(データセットのレコード)
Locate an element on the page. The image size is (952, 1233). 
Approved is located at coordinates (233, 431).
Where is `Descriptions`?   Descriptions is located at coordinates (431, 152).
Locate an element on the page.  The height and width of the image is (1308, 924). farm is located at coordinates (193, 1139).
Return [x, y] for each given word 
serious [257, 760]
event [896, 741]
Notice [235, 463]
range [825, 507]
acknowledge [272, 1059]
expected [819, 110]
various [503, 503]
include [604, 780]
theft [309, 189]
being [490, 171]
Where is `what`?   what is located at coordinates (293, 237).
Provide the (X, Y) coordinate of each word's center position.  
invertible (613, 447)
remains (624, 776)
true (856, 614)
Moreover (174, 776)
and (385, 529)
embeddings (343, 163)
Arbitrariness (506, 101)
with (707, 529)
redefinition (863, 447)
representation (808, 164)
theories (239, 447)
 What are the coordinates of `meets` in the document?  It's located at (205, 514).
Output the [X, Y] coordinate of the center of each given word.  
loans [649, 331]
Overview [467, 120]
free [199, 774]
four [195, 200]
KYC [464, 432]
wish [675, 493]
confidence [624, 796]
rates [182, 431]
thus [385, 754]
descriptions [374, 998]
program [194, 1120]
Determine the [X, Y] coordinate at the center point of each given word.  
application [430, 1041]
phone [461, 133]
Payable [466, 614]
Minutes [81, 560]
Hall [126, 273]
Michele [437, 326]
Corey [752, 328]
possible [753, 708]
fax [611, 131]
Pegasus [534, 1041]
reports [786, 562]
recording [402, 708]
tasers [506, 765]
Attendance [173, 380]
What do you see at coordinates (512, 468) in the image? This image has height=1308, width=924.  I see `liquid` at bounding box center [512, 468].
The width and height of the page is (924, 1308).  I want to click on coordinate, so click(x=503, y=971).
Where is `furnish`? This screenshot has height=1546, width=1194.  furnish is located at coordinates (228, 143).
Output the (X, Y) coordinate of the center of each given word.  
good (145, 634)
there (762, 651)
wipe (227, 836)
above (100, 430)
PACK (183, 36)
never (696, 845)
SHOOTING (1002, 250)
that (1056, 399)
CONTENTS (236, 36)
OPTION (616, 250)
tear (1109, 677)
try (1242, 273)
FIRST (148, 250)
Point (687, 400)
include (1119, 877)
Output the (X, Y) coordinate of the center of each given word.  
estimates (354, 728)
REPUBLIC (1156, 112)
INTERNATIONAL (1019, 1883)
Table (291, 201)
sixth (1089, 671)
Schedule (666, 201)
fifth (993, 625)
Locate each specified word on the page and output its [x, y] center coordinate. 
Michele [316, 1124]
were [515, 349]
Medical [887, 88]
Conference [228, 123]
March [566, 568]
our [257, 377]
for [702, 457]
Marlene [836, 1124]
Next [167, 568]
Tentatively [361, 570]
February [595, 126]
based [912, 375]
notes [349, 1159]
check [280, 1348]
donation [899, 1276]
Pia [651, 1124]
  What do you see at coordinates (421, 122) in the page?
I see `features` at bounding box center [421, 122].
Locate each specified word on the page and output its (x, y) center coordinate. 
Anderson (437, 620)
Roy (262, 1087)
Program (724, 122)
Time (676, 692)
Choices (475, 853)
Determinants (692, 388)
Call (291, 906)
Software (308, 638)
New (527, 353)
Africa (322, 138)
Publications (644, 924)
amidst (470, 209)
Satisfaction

* _課題_
上のデータで文字列「Where」を含む行を数え、その数だけを答えよ。大文字と小文字は区別する。

* _解答_
3